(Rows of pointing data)
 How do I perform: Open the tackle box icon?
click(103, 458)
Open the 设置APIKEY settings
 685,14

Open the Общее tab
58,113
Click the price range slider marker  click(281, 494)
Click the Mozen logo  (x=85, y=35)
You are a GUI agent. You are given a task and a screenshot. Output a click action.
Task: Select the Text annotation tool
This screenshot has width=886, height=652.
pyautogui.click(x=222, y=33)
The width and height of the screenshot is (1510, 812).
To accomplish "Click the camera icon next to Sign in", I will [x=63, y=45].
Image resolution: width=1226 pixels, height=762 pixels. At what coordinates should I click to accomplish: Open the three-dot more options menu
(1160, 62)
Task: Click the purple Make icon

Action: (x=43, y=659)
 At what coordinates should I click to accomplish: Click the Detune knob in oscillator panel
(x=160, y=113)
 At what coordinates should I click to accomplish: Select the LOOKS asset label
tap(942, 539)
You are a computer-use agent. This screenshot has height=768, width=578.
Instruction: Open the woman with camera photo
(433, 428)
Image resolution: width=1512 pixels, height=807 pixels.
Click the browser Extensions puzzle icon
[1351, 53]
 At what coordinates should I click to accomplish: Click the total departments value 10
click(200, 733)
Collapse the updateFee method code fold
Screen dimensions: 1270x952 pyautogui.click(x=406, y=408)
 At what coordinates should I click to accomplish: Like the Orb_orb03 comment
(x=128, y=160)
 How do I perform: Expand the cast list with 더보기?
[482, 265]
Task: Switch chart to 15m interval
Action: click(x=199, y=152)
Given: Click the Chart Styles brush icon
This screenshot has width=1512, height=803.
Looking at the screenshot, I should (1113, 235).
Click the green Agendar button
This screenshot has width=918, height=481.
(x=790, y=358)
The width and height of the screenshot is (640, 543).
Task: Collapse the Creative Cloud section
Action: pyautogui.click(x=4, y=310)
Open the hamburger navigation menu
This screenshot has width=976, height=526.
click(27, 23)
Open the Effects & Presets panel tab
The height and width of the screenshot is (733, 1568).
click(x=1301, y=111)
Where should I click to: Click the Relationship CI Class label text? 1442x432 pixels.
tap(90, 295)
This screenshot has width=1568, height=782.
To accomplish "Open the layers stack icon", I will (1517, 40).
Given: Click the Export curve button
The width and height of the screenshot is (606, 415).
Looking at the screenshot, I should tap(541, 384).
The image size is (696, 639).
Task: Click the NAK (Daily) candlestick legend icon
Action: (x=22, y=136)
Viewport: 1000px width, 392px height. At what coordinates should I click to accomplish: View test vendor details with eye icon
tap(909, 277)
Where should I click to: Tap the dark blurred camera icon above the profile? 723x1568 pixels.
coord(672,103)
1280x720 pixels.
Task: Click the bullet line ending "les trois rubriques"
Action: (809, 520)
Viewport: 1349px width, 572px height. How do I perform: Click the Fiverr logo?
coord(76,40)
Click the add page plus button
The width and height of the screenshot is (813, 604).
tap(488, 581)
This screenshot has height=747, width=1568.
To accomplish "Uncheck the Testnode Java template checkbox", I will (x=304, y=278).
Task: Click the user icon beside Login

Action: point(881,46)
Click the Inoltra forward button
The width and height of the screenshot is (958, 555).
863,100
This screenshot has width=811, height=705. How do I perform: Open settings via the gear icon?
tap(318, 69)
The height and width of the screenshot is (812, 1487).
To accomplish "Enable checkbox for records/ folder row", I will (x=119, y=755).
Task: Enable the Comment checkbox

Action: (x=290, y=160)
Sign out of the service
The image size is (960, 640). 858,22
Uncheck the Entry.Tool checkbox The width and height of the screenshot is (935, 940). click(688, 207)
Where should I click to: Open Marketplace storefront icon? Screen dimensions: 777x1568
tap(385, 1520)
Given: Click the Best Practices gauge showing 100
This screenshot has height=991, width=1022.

WHAT THE EXERCISE ASKS: Rename "Detune" to "Resonance" in everything from the line containing "Image resolution: width=1226" down to the line containing "(x=160, y=113)", and return only those lines with nothing else changed.

WRITTEN ANSWER:
Image resolution: width=1226 pixels, height=762 pixels. At what coordinates should I click to accomplish: Open the three-dot more options menu
(1160, 62)
Task: Click the purple Make icon

Action: (x=43, y=659)
 At what coordinates should I click to accomplish: Click the Resonance knob in oscillator panel
(x=160, y=113)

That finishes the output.